Shared storage architecture of AutoMQ
AutoMQ's shared storage is highly flexible, allowing it to run on all cloud providers, including Azure. Depending on the cloud provider, we can select different storage options for optimal performance and cost efficiency.
AutoMQ is built on object storage, offering high throughput and low-cost benefits. To optimize latency and reduce IOPS requirements for a partitioned system like Apache Kafka, AutoMQ introduces a WAL storage on object storage, providing customers with the flexibility to choose different storage services for WAL.
Typically, there are three options for WAL storage: block storage, file storage, and object storage. Yes, object storage can also serve as WAL storage with a low IOPS requirement. Please refer to here[1] for more details about the storage architecture of AutoMQ.
Best practice on Azure
Azure provides Zone-redundant Disk, which synchronously replicates your Azure managed disk across three Azure availability zones in the region you select. Each availability zone is a separate physical location with independent power, cooling, and networking. ZRS disks provide at least 99.9999999999% (12 9's) of durability over a given year. For more details, please refer to here[2].

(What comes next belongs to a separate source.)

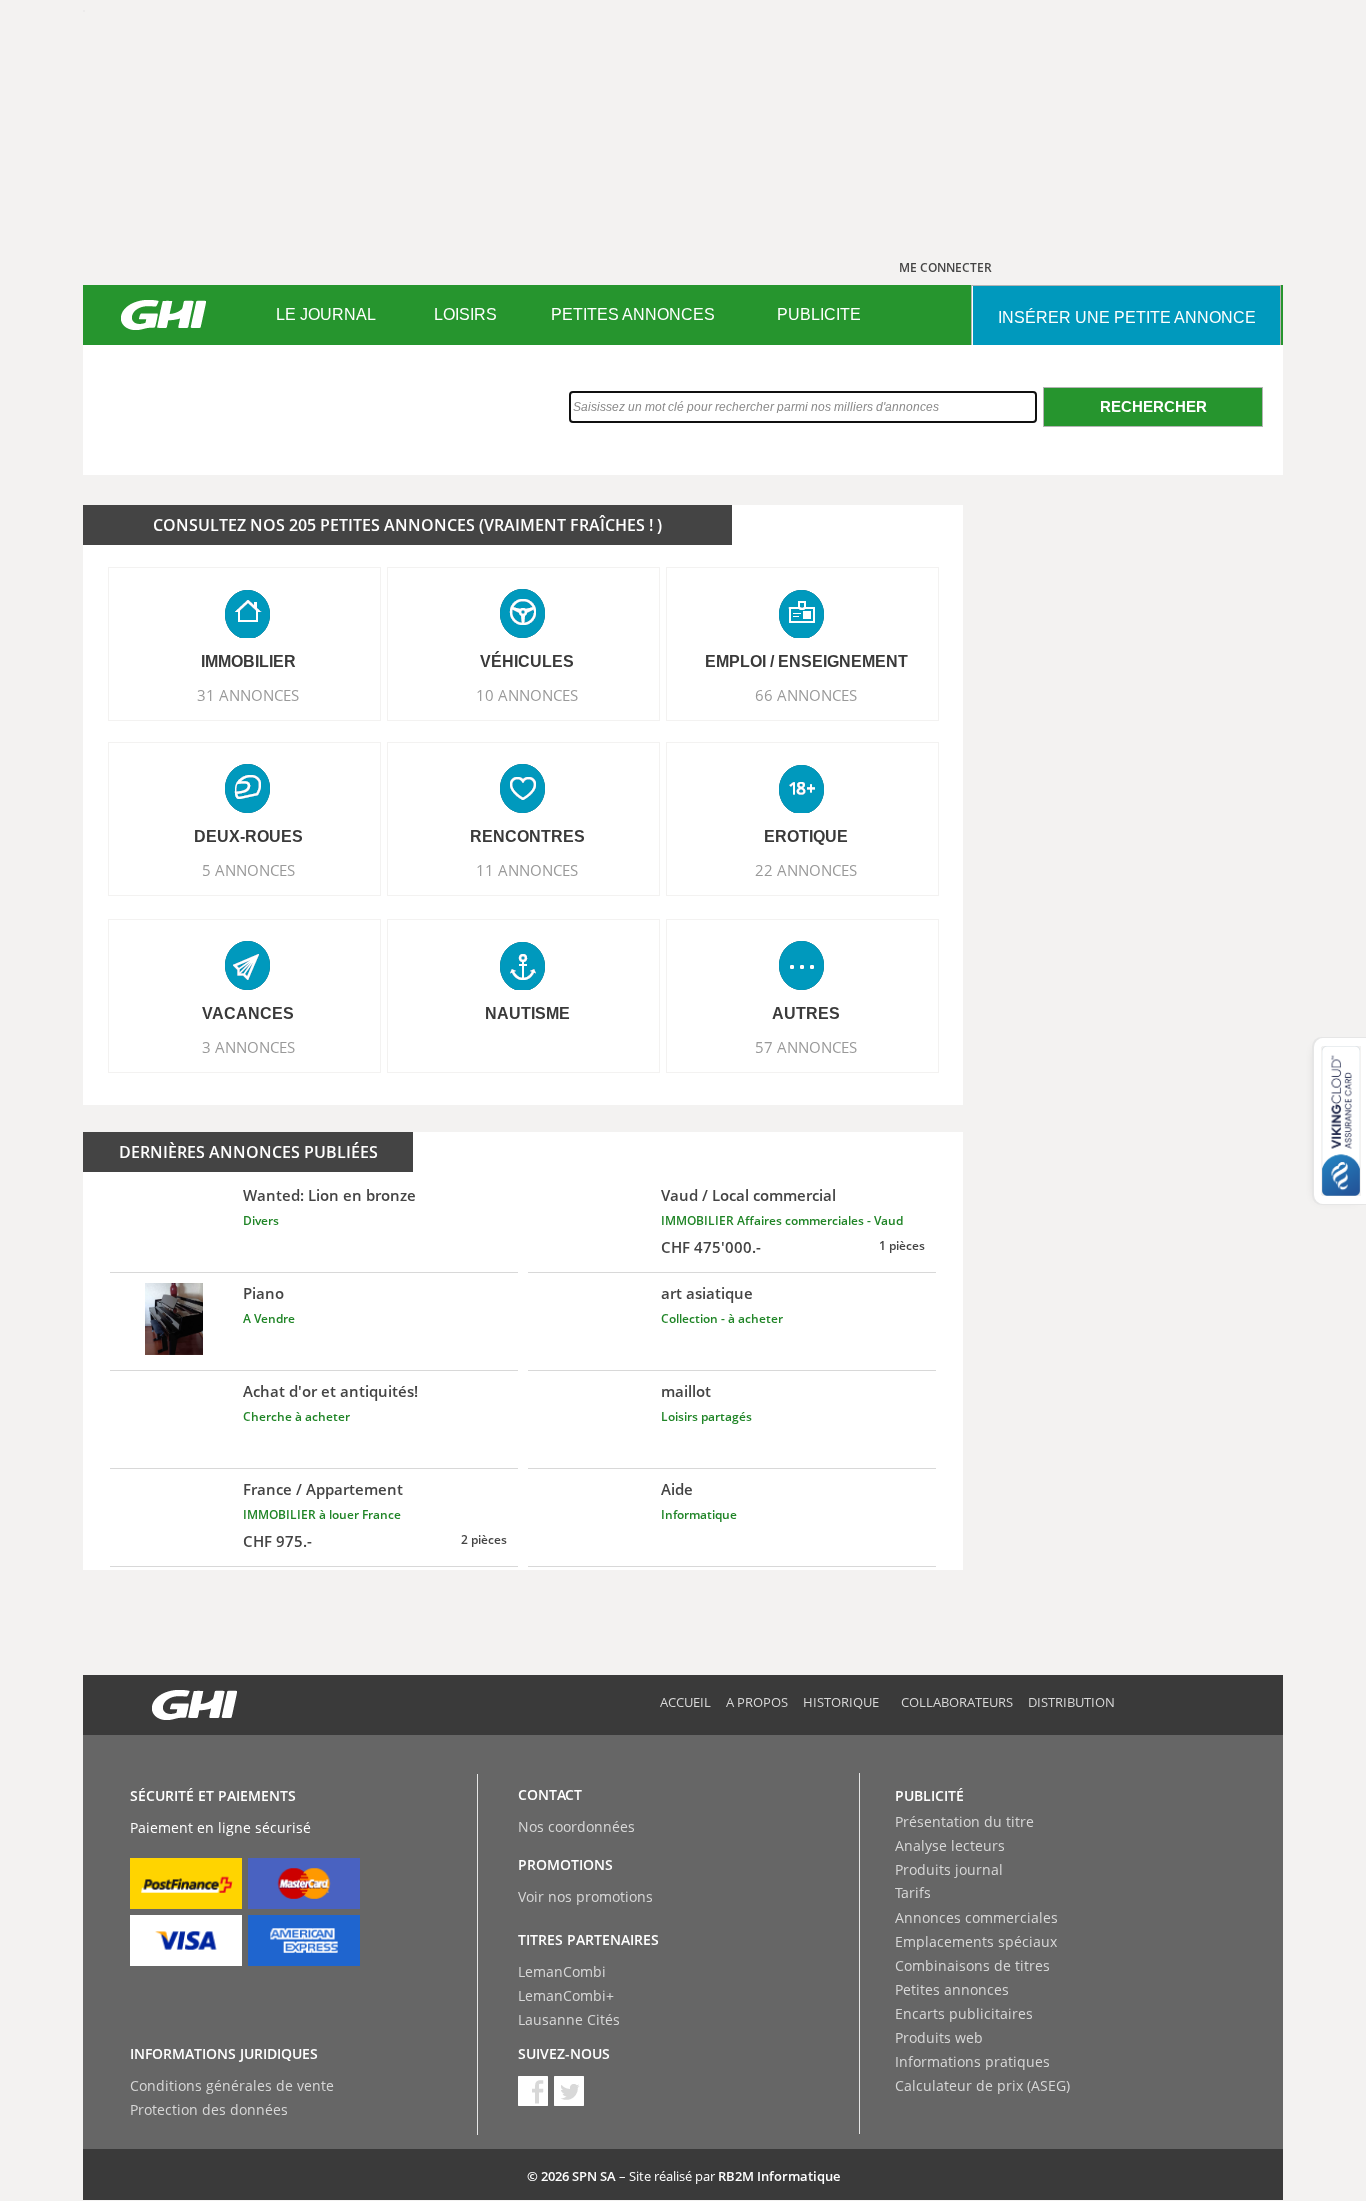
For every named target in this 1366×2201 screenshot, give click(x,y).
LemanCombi (562, 1971)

Given the high performance of the ZRS disk, it is the best choice for AutoMQ's WAL storage. Below is the optimal deployment option for AutoMQ on Azure.
The benchmark setup
We chose the Dasv5[3] series for the server side to deploy the AutoMQ broker. Each Dasv5 virtual machine has 4 vCPUs and 16GB of memory.
Each broker will mount a ZRS volume for WAL storage. To achieve 2000 IOPS and 150MB/s throughput, we chose Premium SSD P20 (512 GB) for WAL storage. Note that WAL storage doesn't require such a large 512GB size; we only need several GB for each WAL. However, unlike AWS GP3, Azure doesn't provide an optimistic baseline performance for smaller volumes. We need to provision a larger disk size to achieve our target performance.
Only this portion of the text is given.